**Job**
Present every line of the records below as a Markdown table with the columns "Row" and "Content," where "Row" numbers each line in order and "Content" holds the line itself. Omit blank lines and leave the pictures out of the table.
── Exercise material ──
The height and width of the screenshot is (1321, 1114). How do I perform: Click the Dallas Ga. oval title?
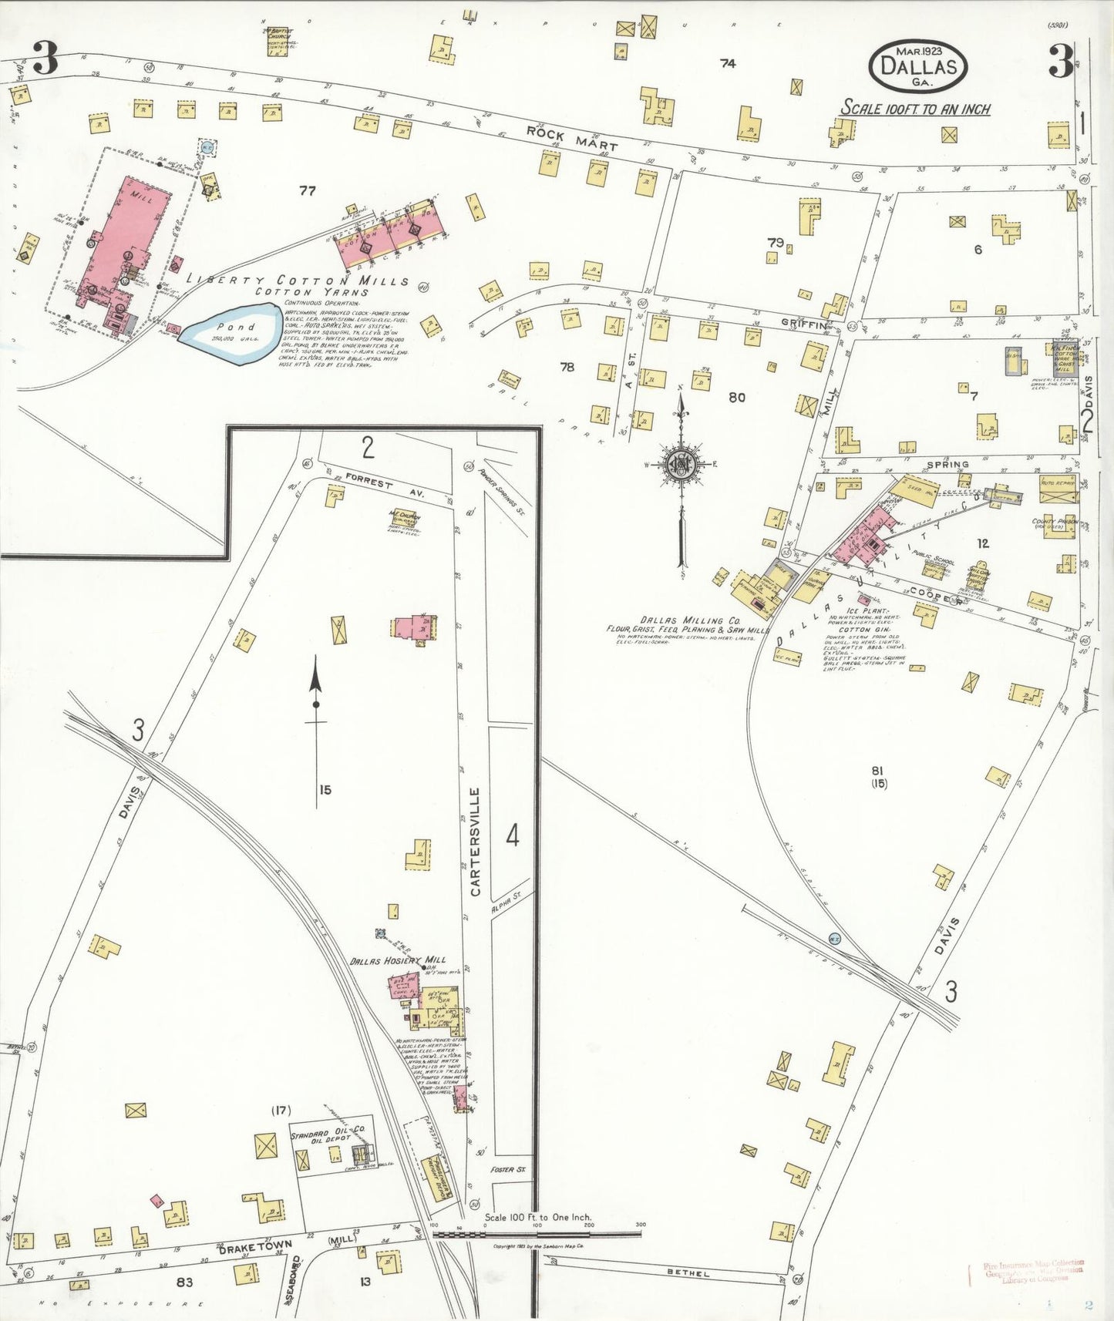(x=917, y=66)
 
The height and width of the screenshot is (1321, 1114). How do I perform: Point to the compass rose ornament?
(x=682, y=463)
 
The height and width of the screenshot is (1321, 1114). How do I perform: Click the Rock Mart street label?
(x=572, y=139)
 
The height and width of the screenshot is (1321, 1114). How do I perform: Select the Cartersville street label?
(x=475, y=842)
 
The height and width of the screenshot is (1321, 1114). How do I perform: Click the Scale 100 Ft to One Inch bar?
(x=537, y=1233)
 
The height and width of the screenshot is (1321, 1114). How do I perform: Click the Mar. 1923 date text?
(x=917, y=50)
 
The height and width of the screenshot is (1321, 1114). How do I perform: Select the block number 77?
(x=307, y=190)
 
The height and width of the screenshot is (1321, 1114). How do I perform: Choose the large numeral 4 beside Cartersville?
(x=513, y=835)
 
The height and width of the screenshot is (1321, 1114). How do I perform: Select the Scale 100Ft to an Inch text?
(x=915, y=109)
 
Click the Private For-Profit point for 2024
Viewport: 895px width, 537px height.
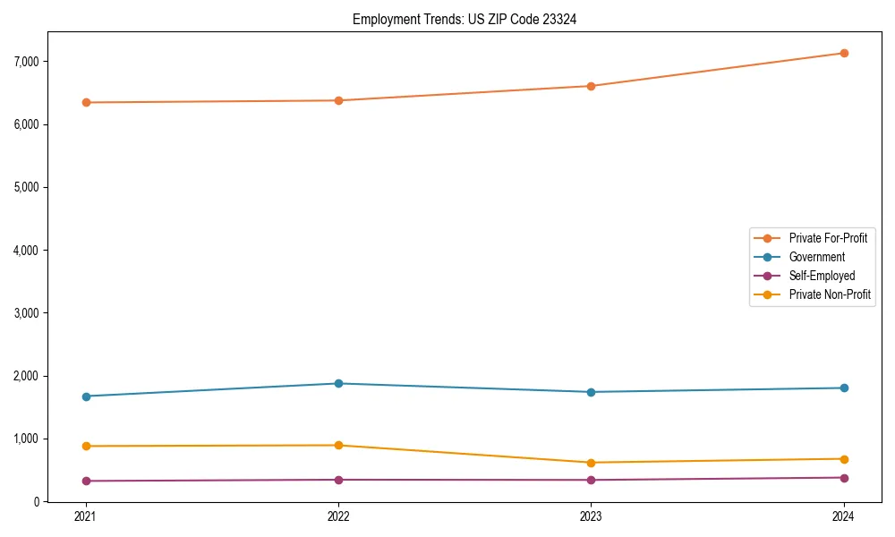pyautogui.click(x=844, y=53)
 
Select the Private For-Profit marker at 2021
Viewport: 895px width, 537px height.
pyautogui.click(x=86, y=102)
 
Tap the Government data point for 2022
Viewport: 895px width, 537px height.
pyautogui.click(x=338, y=383)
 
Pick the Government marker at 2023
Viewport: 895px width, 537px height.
pyautogui.click(x=591, y=392)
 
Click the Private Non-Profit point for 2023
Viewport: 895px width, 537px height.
pyautogui.click(x=591, y=463)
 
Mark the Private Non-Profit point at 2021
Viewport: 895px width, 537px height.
pyautogui.click(x=86, y=446)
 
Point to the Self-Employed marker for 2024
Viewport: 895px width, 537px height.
pyautogui.click(x=844, y=477)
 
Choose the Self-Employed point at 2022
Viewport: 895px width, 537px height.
pyautogui.click(x=338, y=480)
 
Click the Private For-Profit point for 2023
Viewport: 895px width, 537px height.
pyautogui.click(x=591, y=86)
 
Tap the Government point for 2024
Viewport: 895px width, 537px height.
pyautogui.click(x=844, y=388)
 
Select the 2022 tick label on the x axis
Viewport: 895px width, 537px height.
pyautogui.click(x=338, y=516)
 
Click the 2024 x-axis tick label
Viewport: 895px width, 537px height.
pyautogui.click(x=844, y=516)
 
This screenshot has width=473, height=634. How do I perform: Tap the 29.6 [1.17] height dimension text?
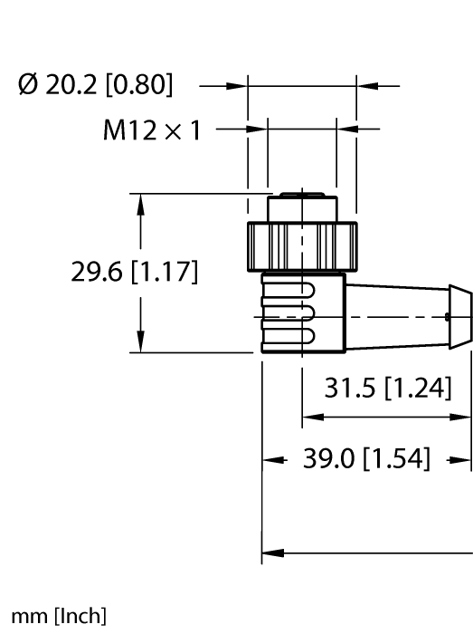click(135, 272)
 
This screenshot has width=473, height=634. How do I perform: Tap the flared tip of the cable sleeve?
click(460, 316)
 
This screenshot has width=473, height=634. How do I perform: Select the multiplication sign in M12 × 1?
click(172, 132)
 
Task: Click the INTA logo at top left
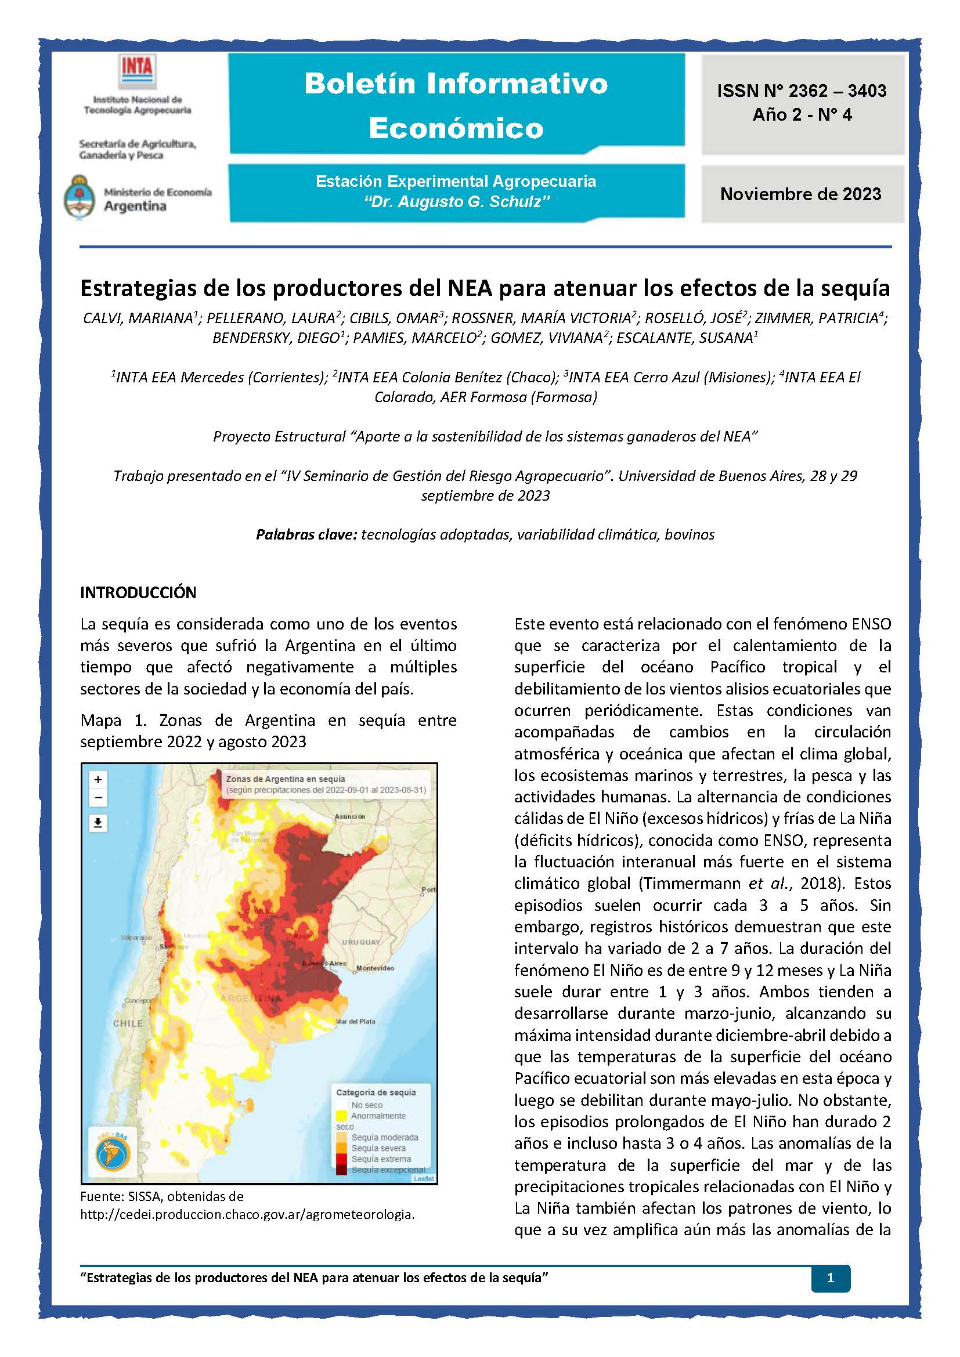click(x=137, y=71)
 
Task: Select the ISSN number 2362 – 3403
click(x=802, y=91)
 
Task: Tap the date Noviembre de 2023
click(x=800, y=194)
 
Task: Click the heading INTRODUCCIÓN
click(x=138, y=592)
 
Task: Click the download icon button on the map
click(x=98, y=823)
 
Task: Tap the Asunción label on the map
click(x=349, y=816)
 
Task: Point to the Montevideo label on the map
click(x=375, y=968)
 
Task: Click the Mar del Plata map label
click(x=355, y=1021)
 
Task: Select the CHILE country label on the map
click(x=128, y=1023)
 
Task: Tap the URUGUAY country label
click(x=360, y=942)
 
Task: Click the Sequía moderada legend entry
click(x=384, y=1137)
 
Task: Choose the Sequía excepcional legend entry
click(x=388, y=1170)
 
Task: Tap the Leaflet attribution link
click(x=423, y=1178)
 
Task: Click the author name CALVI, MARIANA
click(x=138, y=318)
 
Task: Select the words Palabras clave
click(x=306, y=534)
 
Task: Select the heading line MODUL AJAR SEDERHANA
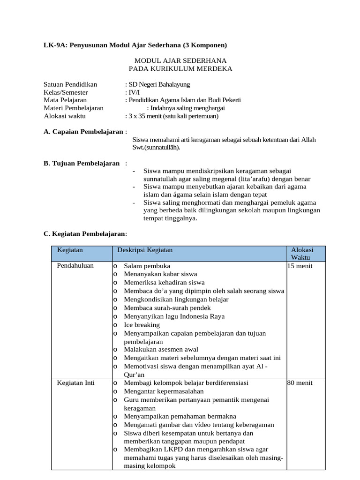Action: click(x=180, y=60)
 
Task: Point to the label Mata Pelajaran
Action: click(x=65, y=100)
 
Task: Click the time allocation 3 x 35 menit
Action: click(x=146, y=116)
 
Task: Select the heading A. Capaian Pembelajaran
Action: click(x=84, y=132)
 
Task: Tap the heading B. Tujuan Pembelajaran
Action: click(x=82, y=163)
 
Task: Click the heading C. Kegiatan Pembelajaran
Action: click(x=84, y=233)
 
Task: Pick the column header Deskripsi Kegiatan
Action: click(x=145, y=250)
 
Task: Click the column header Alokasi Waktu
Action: click(x=302, y=254)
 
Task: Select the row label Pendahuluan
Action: click(x=75, y=265)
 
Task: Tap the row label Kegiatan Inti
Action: click(x=76, y=383)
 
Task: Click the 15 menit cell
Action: click(x=300, y=266)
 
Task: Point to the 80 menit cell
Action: click(x=300, y=383)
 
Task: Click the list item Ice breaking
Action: click(x=142, y=325)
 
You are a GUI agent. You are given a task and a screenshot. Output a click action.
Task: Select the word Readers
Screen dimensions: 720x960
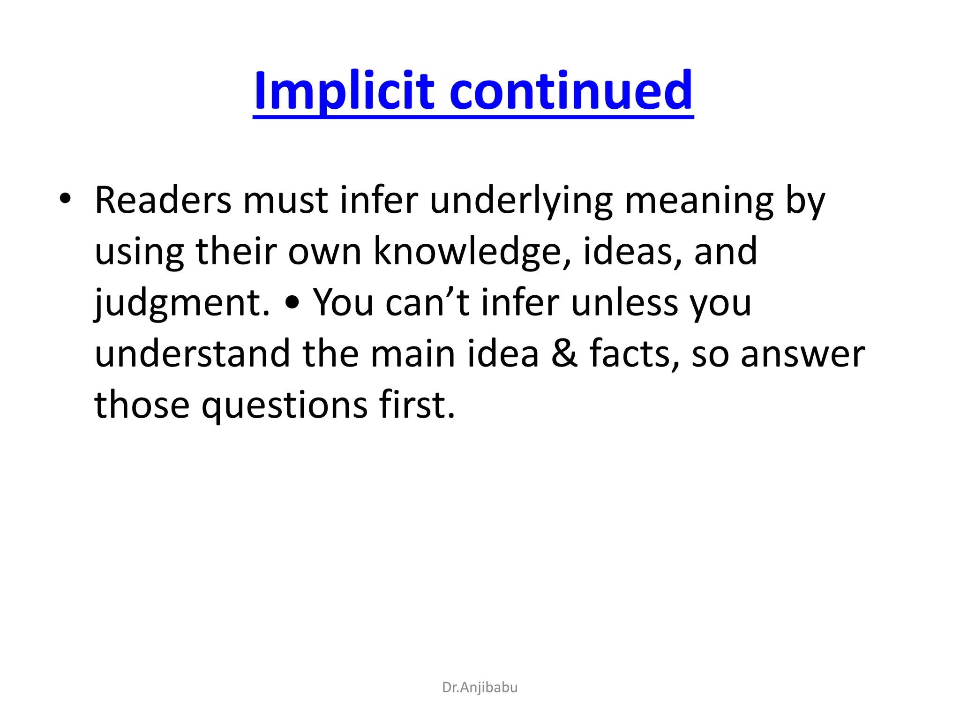(x=163, y=200)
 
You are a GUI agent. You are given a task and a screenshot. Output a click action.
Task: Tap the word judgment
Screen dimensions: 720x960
(x=182, y=303)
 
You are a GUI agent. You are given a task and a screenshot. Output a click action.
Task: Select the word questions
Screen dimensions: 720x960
(x=285, y=405)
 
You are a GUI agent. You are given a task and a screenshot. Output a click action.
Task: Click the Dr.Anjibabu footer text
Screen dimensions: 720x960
(x=480, y=687)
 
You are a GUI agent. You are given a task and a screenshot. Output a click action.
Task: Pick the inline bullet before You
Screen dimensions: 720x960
(x=292, y=304)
───
**Finished exercise**
| Row | Content |
|---|---|
| 1 | The height and width of the screenshot is (1321, 1114). How do I perform: Click the Dallas Ga. oval title? |
| 2 | (x=917, y=66) |
| 3 | The height and width of the screenshot is (1321, 1114). How do I perform: Point to the compass rose ornament? |
| 4 | (x=682, y=463) |
| 5 | The height and width of the screenshot is (1321, 1114). How do I perform: Click the Rock Mart street label? |
| 6 | (x=572, y=139) |
| 7 | The height and width of the screenshot is (1321, 1114). How do I perform: Select the Cartersville street label? |
| 8 | (x=475, y=842) |
| 9 | The height and width of the screenshot is (1321, 1114). How do I perform: Click the Scale 100 Ft to One Inch bar? |
| 10 | (x=537, y=1233) |
| 11 | The height and width of the screenshot is (1321, 1114). How do I perform: Click the Mar. 1923 date text? |
| 12 | (x=917, y=50) |
| 13 | The height and width of the screenshot is (1321, 1114). How do I perform: Select the block number 77? |
| 14 | (x=307, y=190) |
| 15 | The height and width of the screenshot is (1321, 1114). How do I perform: Choose the large numeral 4 beside Cartersville? |
| 16 | (x=513, y=835) |
| 17 | The height and width of the screenshot is (1321, 1114). How do I perform: Select the Scale 100Ft to an Inch text? |
| 18 | (x=915, y=109) |
| 19 | Click the Private For-Profit point for 2024 |
| 20 | Viewport: 895px width, 537px height. |
| 21 | pyautogui.click(x=844, y=53) |
| 22 | Select the Private For-Profit marker at 2021 |
| 23 | Viewport: 895px width, 537px height. |
| 24 | pyautogui.click(x=86, y=102) |
| 25 | Tap the Government data point for 2022 |
| 26 | Viewport: 895px width, 537px height. |
| 27 | pyautogui.click(x=338, y=383) |
| 28 | Pick the Government marker at 2023 |
| 29 | Viewport: 895px width, 537px height. |
| 30 | pyautogui.click(x=591, y=392) |
| 31 | Click the Private Non-Profit point for 2023 |
| 32 | Viewport: 895px width, 537px height. |
| 33 | pyautogui.click(x=591, y=463) |
| 34 | Mark the Private Non-Profit point at 2021 |
| 35 | Viewport: 895px width, 537px height. |
| 36 | pyautogui.click(x=86, y=446) |
| 37 | Point to the Self-Employed marker for 2024 |
| 38 | Viewport: 895px width, 537px height. |
| 39 | pyautogui.click(x=844, y=477) |
| 40 | Choose the Self-Employed point at 2022 |
| 41 | Viewport: 895px width, 537px height. |
| 42 | pyautogui.click(x=338, y=480) |
| 43 | Click the Private For-Profit point for 2023 |
| 44 | Viewport: 895px width, 537px height. |
| 45 | pyautogui.click(x=591, y=86) |
| 46 | Tap the Government point for 2024 |
| 47 | Viewport: 895px width, 537px height. |
| 48 | pyautogui.click(x=844, y=388) |
| 49 | Select the 2022 tick label on the x axis |
| 50 | Viewport: 895px width, 537px height. |
| 51 | pyautogui.click(x=338, y=516) |
| 52 | Click the 2024 x-axis tick label |
| 53 | Viewport: 895px width, 537px height. |
| 54 | pyautogui.click(x=844, y=516) |
| 55 | This screenshot has width=473, height=634. How do I perform: Tap the 29.6 [1.17] height dimension text? |
| 56 | click(135, 272) |
| 57 | This screenshot has width=473, height=634. How do I perform: Tap the flared tip of the cable sleeve? |
| 58 | click(460, 316) |
| 59 | This screenshot has width=473, height=634. How do I perform: Select the multiplication sign in M12 × 1? |
| 60 | click(172, 132) |
| 61 | Task: Click the INTA logo at top left |
| 62 | click(x=137, y=71) |
| 63 | Task: Select the ISSN number 2362 – 3403 |
| 64 | click(x=802, y=91) |
| 65 | Task: Tap the date Noviembre de 2023 |
| 66 | click(x=800, y=194) |
| 67 | Task: Click the heading INTRODUCCIÓN |
| 68 | click(x=138, y=592) |
| 69 | Task: Click the download icon button on the map |
| 70 | click(x=98, y=823) |
| 71 | Task: Tap the Asunción label on the map |
| 72 | click(x=349, y=816) |
| 73 | Task: Point to the Montevideo label on the map |
| 74 | click(x=375, y=968) |
| 75 | Task: Click the Mar del Plata map label |
| 76 | click(x=355, y=1021) |
| 77 | Task: Select the CHILE country label on the map |
| 78 | click(x=128, y=1023) |
| 79 | Task: Tap the URUGUAY country label |
| 80 | click(x=360, y=942) |
| 81 | Task: Click the Sequía moderada legend entry |
| 82 | click(x=384, y=1137) |
| 83 | Task: Choose the Sequía excepcional legend entry |
| 84 | click(x=388, y=1170) |
| 85 | Task: Tap the Leaflet attribution link |
| 86 | click(x=423, y=1178) |
| 87 | Task: Click the author name CALVI, MARIANA |
| 88 | click(x=138, y=318) |
| 89 | Task: Select the words Palabras clave |
| 90 | click(x=306, y=534) |
| 91 | Task: Select the heading line MODUL AJAR SEDERHANA |
| 92 | Action: click(x=180, y=60) |
| 93 | Task: Point to the label Mata Pelajaran |
| 94 | Action: click(x=65, y=100) |
| 95 | Task: Click the time allocation 3 x 35 menit |
| 96 | Action: click(x=146, y=116) |
| 97 | Task: Select the heading A. Capaian Pembelajaran |
| 98 | Action: click(x=84, y=132) |
| 99 | Task: Tap the heading B. Tujuan Pembelajaran |
| 100 | Action: click(x=82, y=163) |
| 101 | Task: Click the heading C. Kegiatan Pembelajaran |
| 102 | Action: click(x=84, y=233) |
| 103 | Task: Pick the column header Deskripsi Kegiatan |
| 104 | Action: click(x=145, y=250) |
| 105 | Task: Click the column header Alokasi Waktu |
| 106 | Action: click(x=302, y=254) |
| 107 | Task: Select the row label Pendahuluan |
| 108 | Action: click(x=75, y=265) |
| 109 | Task: Tap the row label Kegiatan Inti |
| 110 | Action: click(x=76, y=383) |
| 111 | Task: Click the 15 menit cell |
| 112 | Action: click(x=300, y=266) |
| 113 | Task: Point to the 80 menit cell |
| 114 | Action: click(x=300, y=383) |
| 115 | Task: Click the list item Ice breaking |
| 116 | Action: click(x=142, y=325) |
| 117 | You are a GUI agent. You are given a task and a screenshot. Output a click action. |
| 118 | Task: Select the word Readers |
| 119 | Screen dimensions: 720x960 |
| 120 | (x=163, y=200) |
| 121 | You are a GUI agent. You are given a task and a screenshot. Output a click action. |
| 122 | Task: Tap the word judgment |
| 123 | Screen dimensions: 720x960 |
| 124 | (x=182, y=303) |
| 125 | You are a GUI agent. You are given a task and a screenshot. Output a click action. |
| 126 | Task: Select the word questions |
| 127 | Screen dimensions: 720x960 |
| 128 | (x=285, y=405) |
| 129 | You are a GUI agent. You are given a task and a screenshot. Output a click action. |
| 130 | Task: Click the Dr.Anjibabu footer text |
| 131 | Screen dimensions: 720x960 |
| 132 | (x=480, y=687) |
| 133 | You are a GUI agent. You are given a task and a screenshot. Output a click action. |
| 134 | Task: Pick the inline bullet before You |
| 135 | Screen dimensions: 720x960 |
| 136 | (x=292, y=304) |